# Page excerpt
★ ★ ★ ★ ★
Cockpit control panels & indication

Due to the differences in the fuel system architecture, the fuel system control panel and ECAM system page differ from the A340-200/-300. Despite the differences, there is still a pushbutton for each engine feed and transfer pump, for each crossfeed valve and each transfer function, as well as a dedicated toggle for Trim tank isolation. Under normal operation, after initialization at the start of a mission, no crew action is required on the panel. Manual transfer control is by transfer pushbuttons or the de-selection of transfer pump pushbuttons.
Downloaded computer data

Flight data recorder and component examination disclosed no defects. The data downloaded indicated that FCMC 2 suffered a loss of ARINC 429 data bus A at 1934 hours and failures of some discrete output commands from the FCMC in control at that time. Which FCMC was in control was indeterminate. There were also two occurrences of ARINC 429 data bus A and data bus B output failures from FCMC 2. One instance of output failure can be accounted for by the flight crew's in-flight reset of FCMC 2. The other instance cannot be correlated against any crew action. (ARINC 429 bus is a standard digital data highway - think of it as a network interface).
★ ★ ★ ★ ★
# Things to do
• a. Condense the paragraph of the page excerpt that begins "Flight data recorder and component examination" into a short bulleted list that keeps its main facts.
• b. According to the page excerpt, how much crew action does the fuel system control panel need under normal operation once it has been initialized at the start of a mission?
• c. Reproduce the page excerpt from "Downloaded computer data" to "a network interface).".

# Data shown
★ ★ ★ ★ ★
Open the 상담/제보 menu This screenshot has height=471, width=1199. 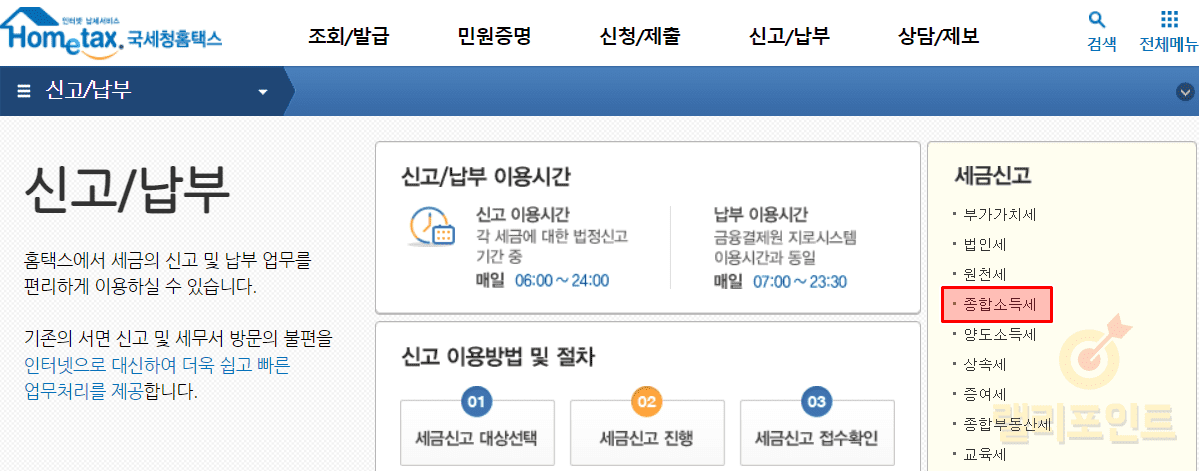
★ ★ ★ ★ ★
# Problem solutions
• a.
- Flight data recorder and component examination found no defects.
- Downloaded data showed that FCMC 2 lost ARINC 429 data bus A at 1934 hours.
- Some discrete output commands failed from the FCMC in control at that time, but which FCMC was in control could not be determined.
- FCMC 2 had two occurrences of output failure on both ARINC 429 data bus A and data bus B.
- One of these is explained by the flight crew's in-flight reset of FCMC 2; the other matches no crew action.
- An ARINC 429 bus is a standard digital data highway, comparable to a network interface.

• b. None; no crew action is required on the panel.

• c.
Downloaded computer data

Flight data recorder and component examination disclosed no defects. The data downloaded indicated that FCMC 2 suffered a loss of ARINC 429 data bus A at 1934 hours and failures of some discrete output commands from the FCMC in control at that time. Which FCMC was in control was indeterminate. There were also two occurrences of ARINC 429 data bus A and data bus B output failures from FCMC 2. One instance of output failure can be accounted for by the flight crew's in-flight reset of FCMC 2. The other instance cannot be correlated against any crew action. (ARINC 429 bus is a standard digital data highway - think of it as a network interface).